§ RECORDS PROVIDED
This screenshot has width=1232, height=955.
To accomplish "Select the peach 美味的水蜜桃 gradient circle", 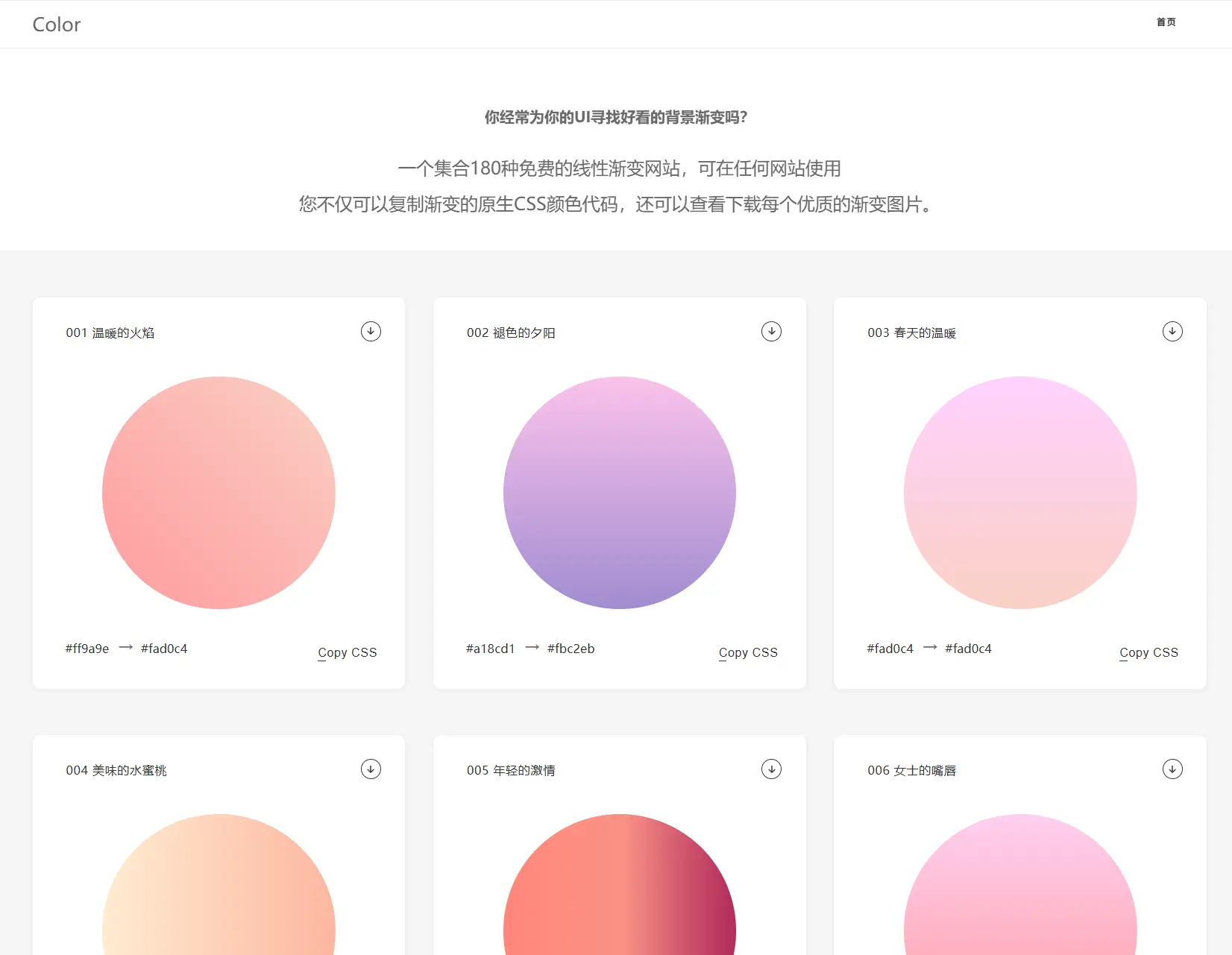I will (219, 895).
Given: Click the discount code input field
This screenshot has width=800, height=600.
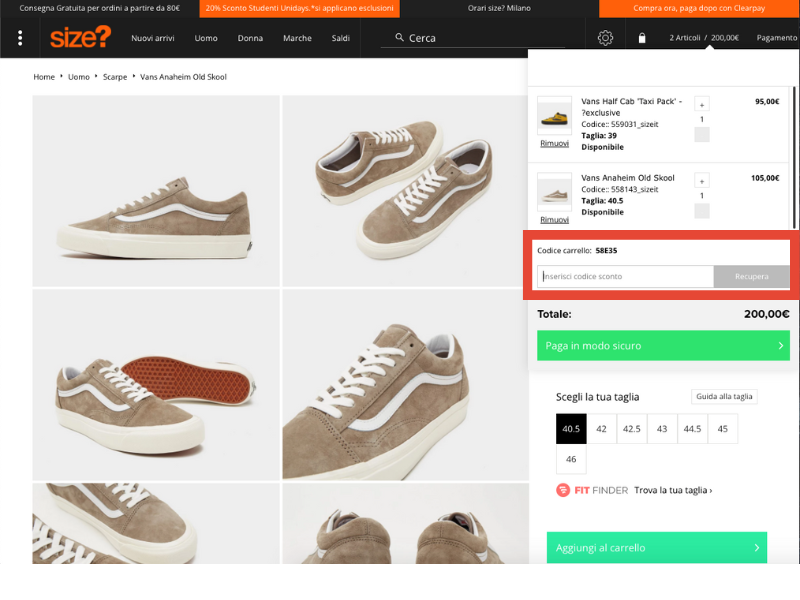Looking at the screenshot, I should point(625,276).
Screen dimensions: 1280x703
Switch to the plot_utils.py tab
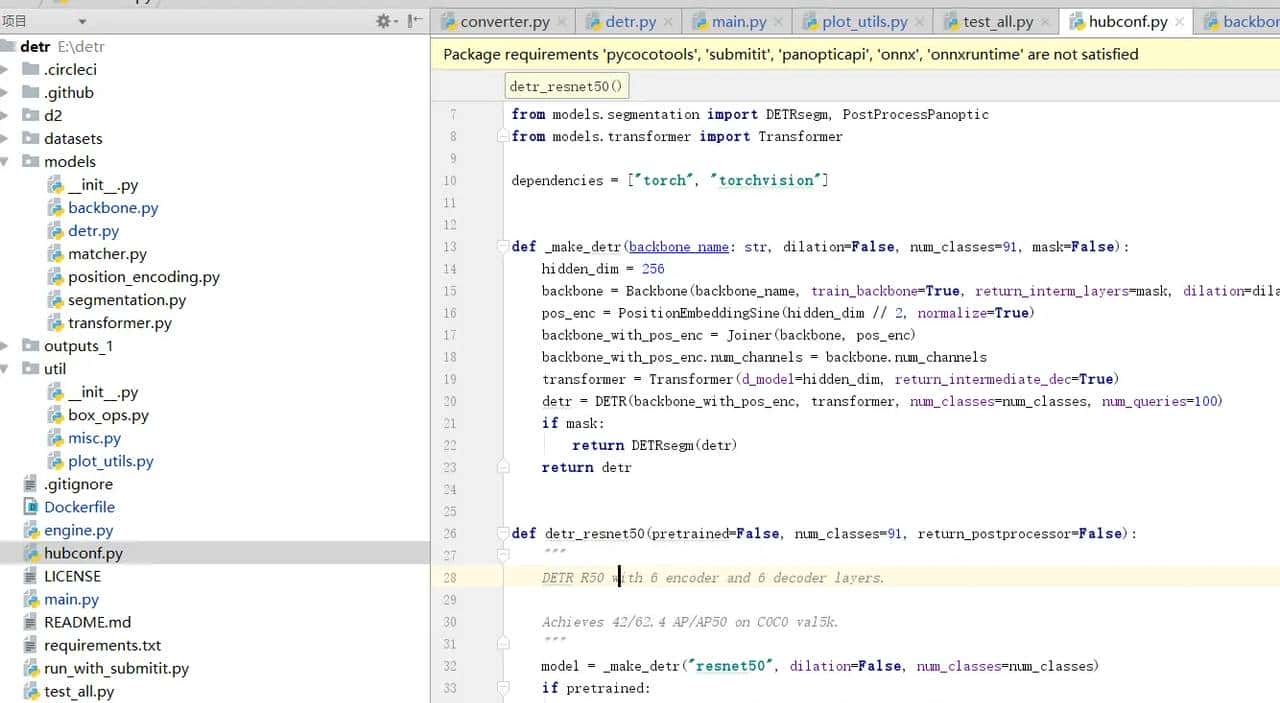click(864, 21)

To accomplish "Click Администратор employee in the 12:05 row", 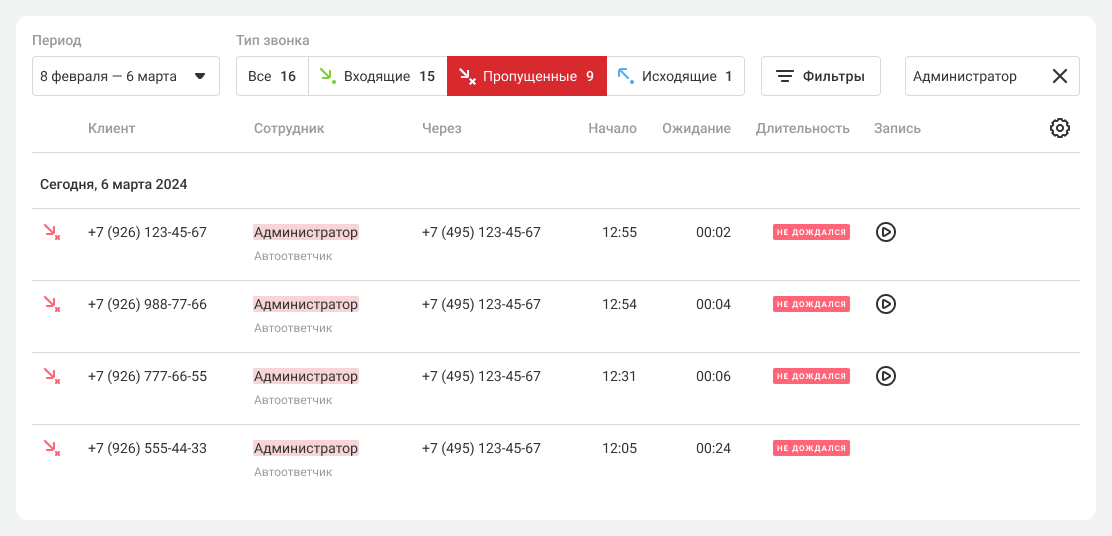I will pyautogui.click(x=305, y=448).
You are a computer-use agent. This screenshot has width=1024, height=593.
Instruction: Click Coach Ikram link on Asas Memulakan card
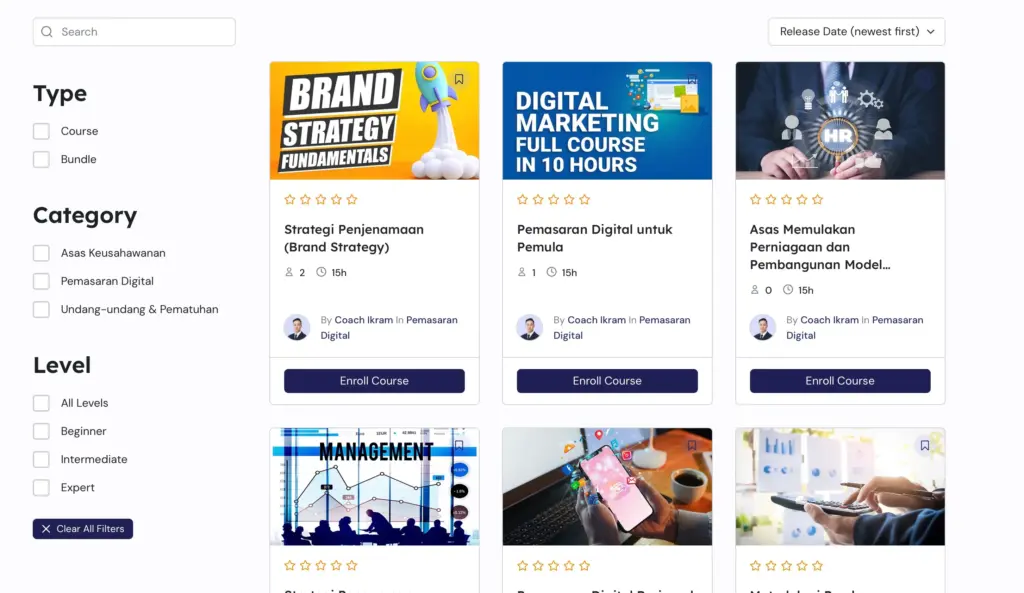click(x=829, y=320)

§ WHAT TO WORK ON
Keep pictures out and return the lines from the one containing "Instruction: Click Coach" through the end of the listing, both included, character for character.

§ RESULT
Instruction: Click Coach Ikram link on Asas Memulakan card
click(x=829, y=320)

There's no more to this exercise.